Coniocarpon fallax has bright orange to reddish, often apothecia visible on the bark surface. The lichen forms a thin crust (crustose thallus) that is mostly immersed in or just above the bark, and it typically colonises smooth-barked young trees. It grows on the bark of deciduous trees such as hazel (Corylus), ash (Fraxinus), and hornbeam (Carpinus), and has also been recorded on fir trees in humid, open woodlands. This species favours mild, oceanic or suboceanic climates – for example, it is often found in damp forests along rivers and in coastal woodlands where humidity is persistently high.

Coniocarpon fallax is rare throughout its range and has a patchy distribution. In Europe it is found from the Mediterranean region northwards into the humid temperate zone. Occurrences include oceanic parts of western and southern Europe (such as Great Britain and Italy) and montane regions like the Alps. In Scandinavia, it is confined to boreonemoral "rainforest" pockets along the Norwegian coast (for example in Vest-Agder, Rogaland, Hordaland and Møre og Romsdal counties), where the climate is consistently damp. Outside of Europe, C. fallax has been recorded in the Canary Islands (Macaronesia) and the Caucasus region. It has also been reported from East Asia; for instance, it was recently documented as a new lichen record in South Korea. According to the Norwegian Red List assessment, the species is rare and associated with older natural forests with long ecological continuity, especially boreonemoral rainforest and well-developed hazel scrub, which limits its distribution even within suitable regions.

==Ecology==

Coniocarpon fallax is a corticolous lichen: it lives on bark and relies on a trentepohlioid green alga of the genus Trentepohlia as its photosynthetic partner. This association is consistent with the species' occurrence in shaded, humid forest habitats. C. fallax typically occurs in species-rich epiphyte communities of humid deciduous woodlands. It often grows in association with other moisture-loving, oceanic lichens; for example, it is frequently found alongside Pseudoschismatomma rufescens, another rare corticolous lichen of humid forests. The main phorophytes (substrate trees) for C. fallax are smooth-barked hardwoods like ash and hazel, and populations are usually found in old or undisturbed forests where these trees are abundant.
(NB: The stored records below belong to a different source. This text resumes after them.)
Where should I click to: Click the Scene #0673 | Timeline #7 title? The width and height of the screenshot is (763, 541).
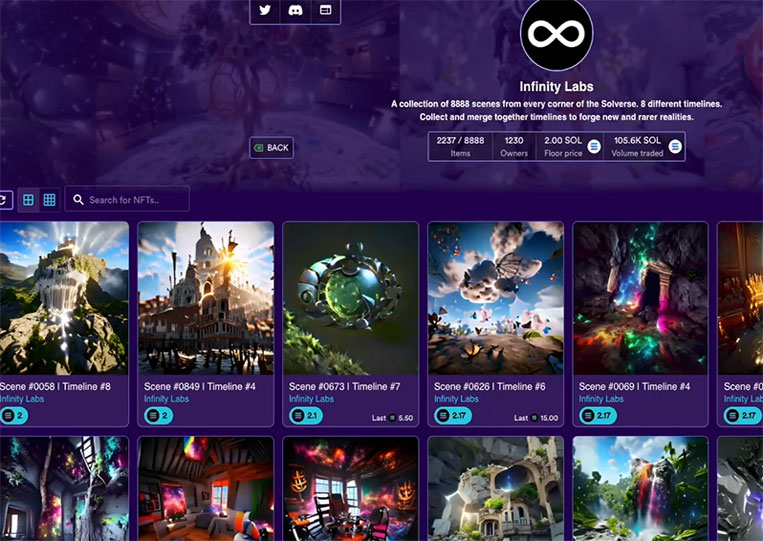pyautogui.click(x=345, y=386)
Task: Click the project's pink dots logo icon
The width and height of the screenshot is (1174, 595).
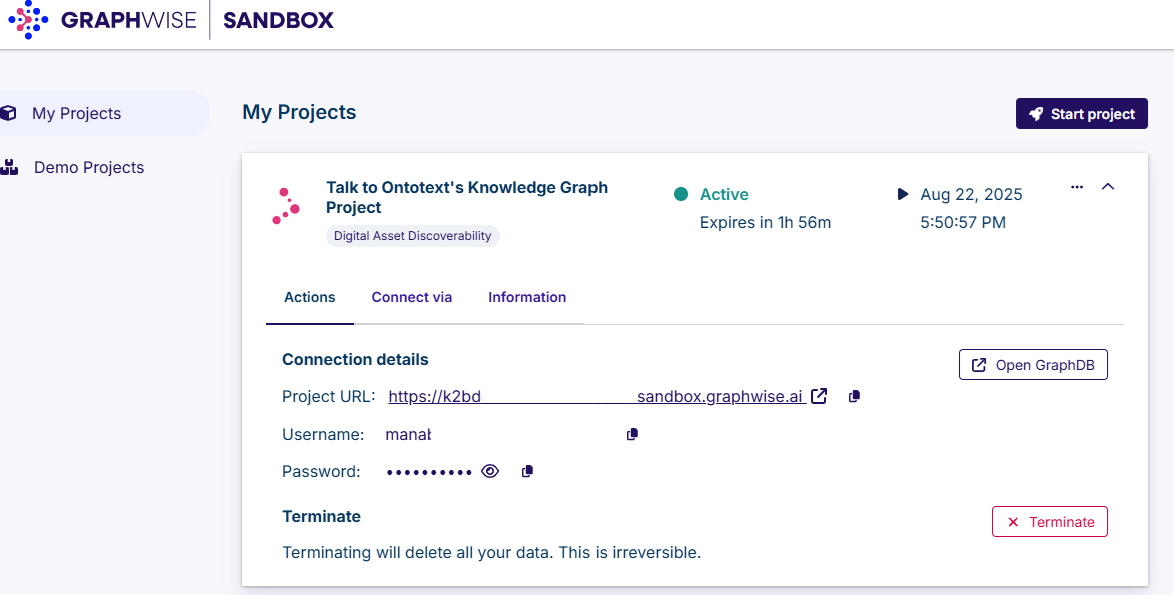Action: (286, 206)
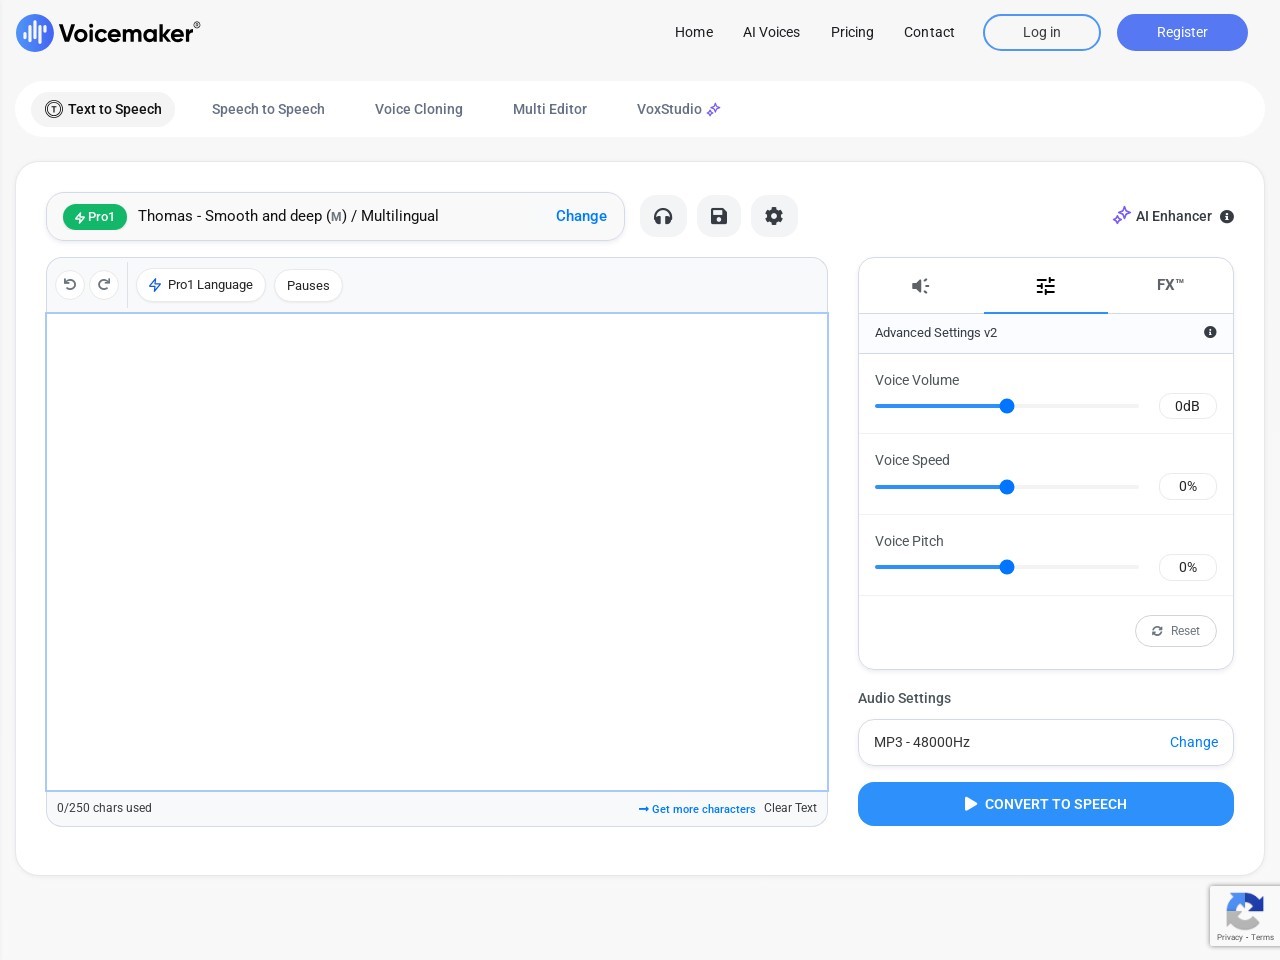The width and height of the screenshot is (1280, 960).
Task: Open the Speech to Speech tab
Action: (268, 109)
This lichen is regarded as an indicator of ancient, undisturbed forest habitat. Coniocarpon fallax is vulnerable to habitat loss and air pollution. Forestry practices that remove deciduous hosts or convert forests to conifer plantations have a negative impact on its populations, as does the nitrogen enrichment of bark from air pollution (which encourages competing algae). Due to its rarity and declining trend, it is listed as a threatened species in several regions; for instance, it is categorized as Vulnerable in Italy's national lichen Red List and in Norway's red list (owing to small population size and ongoing decline). The Norwegian Red List assessment notes that conservation of old, humid forests with a high proportion of smooth-barked deciduous trees is important for maintaining populations of C. fallax.